Abstract # 145:

Scheduled for Friday, June 22, 2007 05:00 PM-07:00 PM: Session 14 (South Main Hall) Poster Presentation

Serial Order Processing in Ring-tailed Lemurs (Lemur catta)

D. J. Merritt, E. L. MacLean, S. Jaffe and E. M. Brannon
Duke University, Center for Cognitive Neuroscience, Durham, NC 27708, USA
     Research over the last 25 years has demonstrated that animals are able to organize and retrieve ordered sequences without language. One method that has proven useful in examining serial processes in animals is the simultaneous chaining paradigm (SCP). In the SCP, arbitrary stimuli are shown on a touchscreen monitor, and the animal is trained to select all items in a predetermined order (e.g. A-B-C-D-E). Tests with two-item subsets drawn from the list (e.g. B-D) have revealed qualitative cognitive differences between pigeons and Old/New world Monkeys. Specifically, monkeys are able to order all subset pairs successfully, whereas pigeons’ cannot order pairs that do not contain an end-item. Further, monkeys show position-dependent reaction-times (RT), whereas pigeons do not.
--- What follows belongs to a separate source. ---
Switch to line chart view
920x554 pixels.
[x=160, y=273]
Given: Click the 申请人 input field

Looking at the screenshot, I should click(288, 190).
In the present study, we trained two ring-tailed lemurs to learn a series of 3, 4, and 5-item lists to a 50% accuracy criterion. Following training, the lemurs were tested with all possible subset pairs derived from the 5-item list. Binomial Sign Tests [a=0.05] showed performance was above chance on all pairs with the exception of pairs AB and CD. Further, the lemurs showed position-dependent RTs to both the first subset item [r(336)=0.25, p<0.05], and second subset item [r(390)=0.42, p<0.05]. Overall, performance was very similar to that of monkeys, and dissimilar to that of pigeons. This suggests that lemurs and monkeys may share mechanisms for serial organization that date to a common primate ancestor.